** Opening Records for this exercise block **

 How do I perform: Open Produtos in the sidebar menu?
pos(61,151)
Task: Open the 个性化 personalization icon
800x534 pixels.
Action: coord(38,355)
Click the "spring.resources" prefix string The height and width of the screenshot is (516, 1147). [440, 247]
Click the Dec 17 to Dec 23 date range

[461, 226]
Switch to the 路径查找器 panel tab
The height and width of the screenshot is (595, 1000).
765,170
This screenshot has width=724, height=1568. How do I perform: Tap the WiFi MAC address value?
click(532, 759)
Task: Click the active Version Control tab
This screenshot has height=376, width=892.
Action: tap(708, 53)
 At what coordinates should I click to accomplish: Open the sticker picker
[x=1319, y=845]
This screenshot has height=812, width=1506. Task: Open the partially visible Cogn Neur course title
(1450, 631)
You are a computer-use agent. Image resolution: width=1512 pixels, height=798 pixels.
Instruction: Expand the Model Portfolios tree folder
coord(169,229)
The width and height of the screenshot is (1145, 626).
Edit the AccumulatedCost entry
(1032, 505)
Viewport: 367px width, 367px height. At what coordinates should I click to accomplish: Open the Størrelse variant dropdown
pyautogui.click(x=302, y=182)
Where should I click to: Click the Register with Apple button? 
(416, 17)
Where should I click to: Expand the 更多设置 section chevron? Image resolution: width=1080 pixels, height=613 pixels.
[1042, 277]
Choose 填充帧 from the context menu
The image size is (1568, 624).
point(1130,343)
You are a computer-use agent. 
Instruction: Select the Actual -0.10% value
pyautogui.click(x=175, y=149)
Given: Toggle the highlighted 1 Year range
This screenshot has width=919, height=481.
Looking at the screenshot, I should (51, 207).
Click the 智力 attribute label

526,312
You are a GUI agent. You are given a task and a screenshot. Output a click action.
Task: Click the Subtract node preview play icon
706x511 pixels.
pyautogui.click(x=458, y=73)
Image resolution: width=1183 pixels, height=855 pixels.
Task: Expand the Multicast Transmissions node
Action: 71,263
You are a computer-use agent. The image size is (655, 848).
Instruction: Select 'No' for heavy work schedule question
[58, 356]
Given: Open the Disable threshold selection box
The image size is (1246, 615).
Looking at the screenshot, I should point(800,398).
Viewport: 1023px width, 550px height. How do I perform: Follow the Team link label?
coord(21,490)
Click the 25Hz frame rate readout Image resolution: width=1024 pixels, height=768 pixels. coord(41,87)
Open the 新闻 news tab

** Closing Records for this exercise block **

(What you are asked to do) Exactly as they stand, restate all the lines of the listing.

(Solution for this problem)
 How do I perform: Open Produtos in the sidebar menu?
pos(61,151)
Task: Open the 个性化 personalization icon
800x534 pixels.
Action: coord(38,355)
Click the "spring.resources" prefix string The height and width of the screenshot is (516, 1147). [440, 247]
Click the Dec 17 to Dec 23 date range

[461, 226]
Switch to the 路径查找器 panel tab
The height and width of the screenshot is (595, 1000).
765,170
This screenshot has width=724, height=1568. How do I perform: Tap the WiFi MAC address value?
click(532, 759)
Task: Click the active Version Control tab
This screenshot has height=376, width=892.
Action: tap(708, 53)
 At what coordinates should I click to accomplish: Open the sticker picker
[x=1319, y=845]
This screenshot has height=812, width=1506. Task: Open the partially visible Cogn Neur course title
(1450, 631)
You are a computer-use agent. Image resolution: width=1512 pixels, height=798 pixels.
Instruction: Expand the Model Portfolios tree folder
coord(169,229)
The width and height of the screenshot is (1145, 626).
Edit the AccumulatedCost entry
(1032, 505)
Viewport: 367px width, 367px height. At what coordinates should I click to accomplish: Open the Størrelse variant dropdown
pyautogui.click(x=302, y=182)
Where should I click to: Click the Register with Apple button? 
(416, 17)
Where should I click to: Expand the 更多设置 section chevron? Image resolution: width=1080 pixels, height=613 pixels.
[1042, 277]
Choose 填充帧 from the context menu
The image size is (1568, 624).
point(1130,343)
You are a computer-use agent. 
Instruction: Select the Actual -0.10% value
pyautogui.click(x=175, y=149)
Given: Toggle the highlighted 1 Year range
This screenshot has width=919, height=481.
Looking at the screenshot, I should (51, 207).
Click the 智力 attribute label

526,312
You are a GUI agent. You are given a task and a screenshot. Output a click action.
Task: Click the Subtract node preview play icon
706x511 pixels.
pyautogui.click(x=458, y=73)
Image resolution: width=1183 pixels, height=855 pixels.
Task: Expand the Multicast Transmissions node
Action: 71,263
You are a computer-use agent. The image size is (655, 848).
Instruction: Select 'No' for heavy work schedule question
[58, 356]
Given: Open the Disable threshold selection box
The image size is (1246, 615).
Looking at the screenshot, I should point(800,398).
Viewport: 1023px width, 550px height. How do I perform: Follow the Team link label?
coord(21,490)
Click the 25Hz frame rate readout Image resolution: width=1024 pixels, height=768 pixels. coord(41,87)
Open the 新闻 news tab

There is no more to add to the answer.